Two new ways for kids to learn-and think-using game design principles
As we’ve written about elsewhere, educators are buying into digital games as valuable learning tools to be used in and out of the classroom. With the right game, kids have shown remarkable progress picking up critical skills, content knowledge, and more.
Now the success of using games to teach kids is leading some educators to teach game design as well. Two new platforms for the purpose are Scratch and Gamestar Mechanic. Both are suitable for kids who are ages 10 and up.

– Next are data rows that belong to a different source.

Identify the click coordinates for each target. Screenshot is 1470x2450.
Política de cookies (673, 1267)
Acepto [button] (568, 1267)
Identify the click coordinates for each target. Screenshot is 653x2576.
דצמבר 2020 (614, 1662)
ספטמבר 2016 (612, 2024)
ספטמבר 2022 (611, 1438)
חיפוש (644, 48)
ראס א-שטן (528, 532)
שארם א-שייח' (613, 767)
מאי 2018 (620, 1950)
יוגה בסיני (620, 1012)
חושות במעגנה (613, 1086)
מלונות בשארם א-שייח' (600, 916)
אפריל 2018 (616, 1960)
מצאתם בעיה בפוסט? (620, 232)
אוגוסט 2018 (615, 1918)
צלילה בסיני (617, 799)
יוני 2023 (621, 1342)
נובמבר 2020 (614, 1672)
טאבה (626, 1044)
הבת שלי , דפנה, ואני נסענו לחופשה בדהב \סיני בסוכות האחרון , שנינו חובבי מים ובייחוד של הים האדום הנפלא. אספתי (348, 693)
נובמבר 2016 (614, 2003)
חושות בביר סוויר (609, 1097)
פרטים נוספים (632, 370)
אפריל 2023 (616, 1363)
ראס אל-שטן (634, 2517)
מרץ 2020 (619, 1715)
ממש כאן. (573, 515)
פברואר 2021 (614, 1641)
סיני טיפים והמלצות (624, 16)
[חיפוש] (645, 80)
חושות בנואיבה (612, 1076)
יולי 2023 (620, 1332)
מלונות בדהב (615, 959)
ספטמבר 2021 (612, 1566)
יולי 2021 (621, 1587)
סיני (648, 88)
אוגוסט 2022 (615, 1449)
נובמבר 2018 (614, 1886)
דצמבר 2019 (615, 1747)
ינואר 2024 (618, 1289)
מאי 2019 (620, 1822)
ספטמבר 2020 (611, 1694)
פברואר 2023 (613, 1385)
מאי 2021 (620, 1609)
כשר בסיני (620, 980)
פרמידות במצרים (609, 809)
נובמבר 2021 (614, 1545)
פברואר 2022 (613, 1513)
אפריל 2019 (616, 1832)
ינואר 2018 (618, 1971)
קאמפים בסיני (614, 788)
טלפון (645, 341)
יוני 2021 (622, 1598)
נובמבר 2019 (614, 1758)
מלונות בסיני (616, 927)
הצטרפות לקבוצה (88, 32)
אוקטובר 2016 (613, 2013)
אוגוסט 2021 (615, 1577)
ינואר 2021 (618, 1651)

Neither of these will turn your kid into a video game programmer or animator. They don’t teach users what’s really under the hood of a video game. What they do is present the kids with some basic game design building blocks and teach the principles of game design and construction. Those principles include valuable skills like logical thinking, problem solving, and learning from feedback—exactly the kind of skills educators are stressing for today’s students. Which is to say, mastering game design is not just for kids who want to become professional game designers. It teaches how to think, create, and produce.
Gamestar Mechanic, a web-based game design platform, is by far the simpler of the two to master and use. No coding or programming is required. The learning process is cast as a quest to become a game “mechanic.”
The first step in the process is simply to play some games and in the course of playing win “sprites,” or points. Once a kid has won enough points they’ll have access to game building materials to modify their own versions of the game. In this way, kid users gain understanding of how the game works before trying to build it for themselves. Game building is relatively easy—all you do is drag and drop design elements into a screen window. The result is posted for the Gamestar community so other users can play them.
Unlike Gamestar Mechanic, Scratch encourages kids to learn some elementary programming techniques after downloading a free Scratch application. They’re given a blank screen and a pre-drawn character to move in the game. A series of simple programming instructions, like “move forward 10,” helps guide their progress. These instructions can be dragged and snapped together to create a simple program for a future game.
It’s easy to see that Scratch requires more effort than Gamestar Mechanic. And we didn’t think there was as much support for new users as we’d like. Our guess is a beginner would start by looking at the sample games that come with the application or one of the many user-created games on the Scratch website. There they can tinker with and customize them without building new games from, err, scratch.
For a kid who’s interested in programming or just has a do-it-yourself mentality, using Scratch could be a great way to experiment. But we think most kids will prefer the ease of Gamestar Mechanic. The entire user experience is more fun and seems more thoughtfully designed. Like Scratch, Gamestar is free in its basic version. If subscribing, users get access to more games, more design elements, and the ability to upload their own backgrounds and characters. Most important, the premium subscription allows users to get feedback by seeing how others are playing their games—giving them a unique opportunity to interact with other game designers and players in real time.